§ **Requirement**
When a line in the entries contains the word "give", copy that line in full.

§ **Supplied data**
☆ ☆ ☆ ☆ ☆ ☆ ☆

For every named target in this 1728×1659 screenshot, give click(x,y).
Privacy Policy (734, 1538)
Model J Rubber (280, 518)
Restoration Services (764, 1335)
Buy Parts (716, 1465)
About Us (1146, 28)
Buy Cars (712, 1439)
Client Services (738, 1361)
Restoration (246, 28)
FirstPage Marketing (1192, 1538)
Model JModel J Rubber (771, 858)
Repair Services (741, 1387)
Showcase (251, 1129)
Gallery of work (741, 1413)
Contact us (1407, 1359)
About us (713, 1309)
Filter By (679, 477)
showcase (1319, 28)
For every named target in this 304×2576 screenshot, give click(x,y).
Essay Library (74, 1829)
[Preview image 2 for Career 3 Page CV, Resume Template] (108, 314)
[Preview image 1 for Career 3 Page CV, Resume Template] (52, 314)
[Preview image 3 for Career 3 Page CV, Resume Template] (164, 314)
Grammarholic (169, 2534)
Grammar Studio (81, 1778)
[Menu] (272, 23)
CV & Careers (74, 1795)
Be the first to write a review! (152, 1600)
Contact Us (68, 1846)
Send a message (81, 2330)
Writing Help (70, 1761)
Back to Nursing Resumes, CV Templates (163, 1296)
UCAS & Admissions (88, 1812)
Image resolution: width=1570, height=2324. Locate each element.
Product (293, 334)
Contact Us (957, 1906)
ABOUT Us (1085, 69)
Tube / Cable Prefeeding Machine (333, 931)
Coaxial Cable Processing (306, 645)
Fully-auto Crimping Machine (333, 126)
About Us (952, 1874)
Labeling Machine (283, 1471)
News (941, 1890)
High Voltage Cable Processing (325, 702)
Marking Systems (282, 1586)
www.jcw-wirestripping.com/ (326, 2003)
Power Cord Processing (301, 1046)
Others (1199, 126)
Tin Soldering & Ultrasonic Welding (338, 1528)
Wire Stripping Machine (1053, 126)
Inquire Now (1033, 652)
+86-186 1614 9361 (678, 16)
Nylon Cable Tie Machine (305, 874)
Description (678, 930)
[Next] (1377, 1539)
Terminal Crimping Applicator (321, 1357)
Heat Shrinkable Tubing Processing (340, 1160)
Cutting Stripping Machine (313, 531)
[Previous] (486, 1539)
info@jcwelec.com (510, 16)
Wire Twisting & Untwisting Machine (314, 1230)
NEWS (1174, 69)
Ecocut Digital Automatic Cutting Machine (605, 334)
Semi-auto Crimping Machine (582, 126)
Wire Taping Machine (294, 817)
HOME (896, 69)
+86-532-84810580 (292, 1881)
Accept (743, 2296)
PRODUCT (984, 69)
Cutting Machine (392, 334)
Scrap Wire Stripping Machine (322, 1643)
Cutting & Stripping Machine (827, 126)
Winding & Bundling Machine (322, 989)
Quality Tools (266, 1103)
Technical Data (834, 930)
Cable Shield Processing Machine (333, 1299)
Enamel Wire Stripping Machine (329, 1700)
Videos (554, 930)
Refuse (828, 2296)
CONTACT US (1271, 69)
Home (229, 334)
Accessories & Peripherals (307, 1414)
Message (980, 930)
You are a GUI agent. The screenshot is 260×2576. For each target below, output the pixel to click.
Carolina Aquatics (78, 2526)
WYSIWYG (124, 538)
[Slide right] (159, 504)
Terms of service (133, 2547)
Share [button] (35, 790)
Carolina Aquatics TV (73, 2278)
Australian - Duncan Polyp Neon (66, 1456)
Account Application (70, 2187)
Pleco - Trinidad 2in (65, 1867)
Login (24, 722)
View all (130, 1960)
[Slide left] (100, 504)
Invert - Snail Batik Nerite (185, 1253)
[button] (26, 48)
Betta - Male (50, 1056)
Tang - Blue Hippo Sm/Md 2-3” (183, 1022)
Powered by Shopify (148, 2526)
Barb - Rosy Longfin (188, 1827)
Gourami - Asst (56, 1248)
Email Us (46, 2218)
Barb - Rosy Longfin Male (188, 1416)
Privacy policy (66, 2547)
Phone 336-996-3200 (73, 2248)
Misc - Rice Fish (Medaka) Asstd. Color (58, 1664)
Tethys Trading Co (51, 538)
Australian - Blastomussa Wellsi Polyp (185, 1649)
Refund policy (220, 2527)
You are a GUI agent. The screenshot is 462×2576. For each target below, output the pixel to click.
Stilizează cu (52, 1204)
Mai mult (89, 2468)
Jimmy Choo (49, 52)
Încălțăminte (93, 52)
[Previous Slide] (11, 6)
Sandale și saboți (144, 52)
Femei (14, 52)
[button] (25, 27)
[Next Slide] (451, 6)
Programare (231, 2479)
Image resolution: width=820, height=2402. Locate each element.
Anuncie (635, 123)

☆ ☆ ☆ ☆ ☆ ☆ ☆

§ **Task response**
For every named target in this 1728×1659 screenshot, give click(x,y).
For every named target in this 304×2576 screenshot, give click(x,y).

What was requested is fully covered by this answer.